In my March Regulatory Report, I wrote about the outcome of the IMO’s 81st session of the Marine Environment Protection Committee (MEPC 81). Although we were expecting a review of the much-contested Carbon Intensity Indicator (CII), EU member states had mutually agreed to block IMO to further discuss the technical and practical details of the CII with the review deferred to MEPC 82, to be held September 30 – October 4.
CII is a shipping industry-specific operational efficiency requirement that dictates how much fuel is allowed to be burned per nautical mile, in relation to ship type and ship size. It follows the same illogical statistical approach as IMO’s Energy Efficiency Design Index (EEDI) for new ships and the Energy Efficiency Existing Ship Index (EEXI).
This is also why we very much oppose CII in its current format. To change the status quo, we have drafted an alternative compliance mechanism that will be submitted to MEPC 82.
When analysing the CII performance for Ro-Ro passenger and Ro-Ro cargo ships, it is clear that the route on which the ship operates has a major impact on its CII performance. Shorter routes are typically characterised by a high number of port calls. Each port call implements a higher consumption per nautical mile on account of the ship’s acceleration and manoeuvring.

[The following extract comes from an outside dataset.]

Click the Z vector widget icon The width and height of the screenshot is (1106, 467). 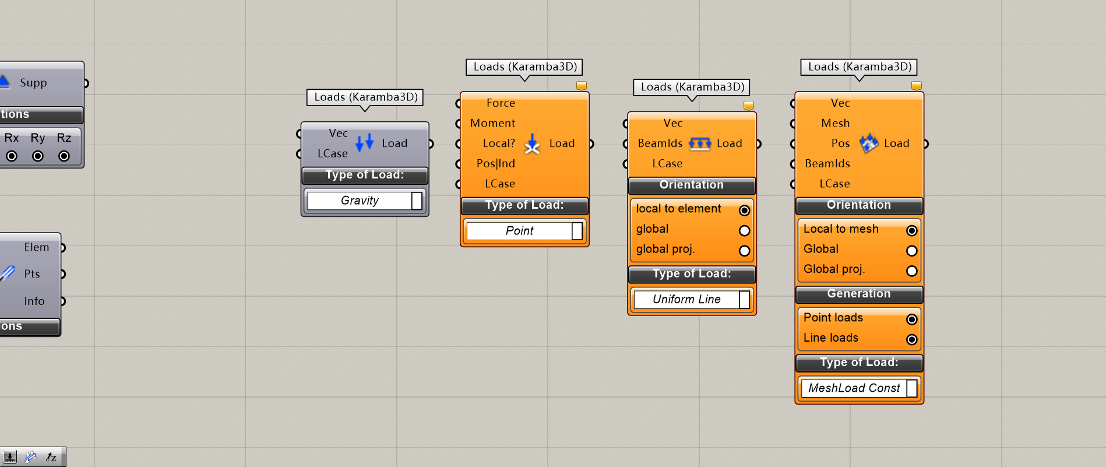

Routes and operations that require prolonged port visits to meet e.g. customer demand will fare worse on account of fuel being consumed while alongside. We have done our utmost to find ways to compensate for these route-specific handicaps but in vain; for any improvement made for a disadvantaged group, another group of ships ends up being penalised.
The only realistic way to improve from E rating is to move the penalised ship to a more "CII-friendly" route. Yet, especially Ro-Pax ferries are often purpose-built for the routes they service, making ship swaps all the more challenging.
Even so, when moving a ship to a more CII-friendly route, it doesn’t necessarily reduce an operator’s overall greenhouse gas (GHG) output. Additionally, switching to low-carbon fuels to improve CII performance is not cheap with owners understandably preferring to implement new technologies in new ships rather than retrofitting existing tonnage.
Instead of shifting fleets around to optimise CII or make sub-optimal investments in existing ships, Interferry proposes a so-called Fleet-Balancing mechanism, allowing for owners/operators to comply with the mandatory MARPOL Annex VI’s CII reduction provisions. This can be achieved by the "balance trading" of emissions from ships with attained CII values lower than required by regulation 28 of MARPOL Annex VI with ships in the same fleet with attained CII values higher than those required by regulation.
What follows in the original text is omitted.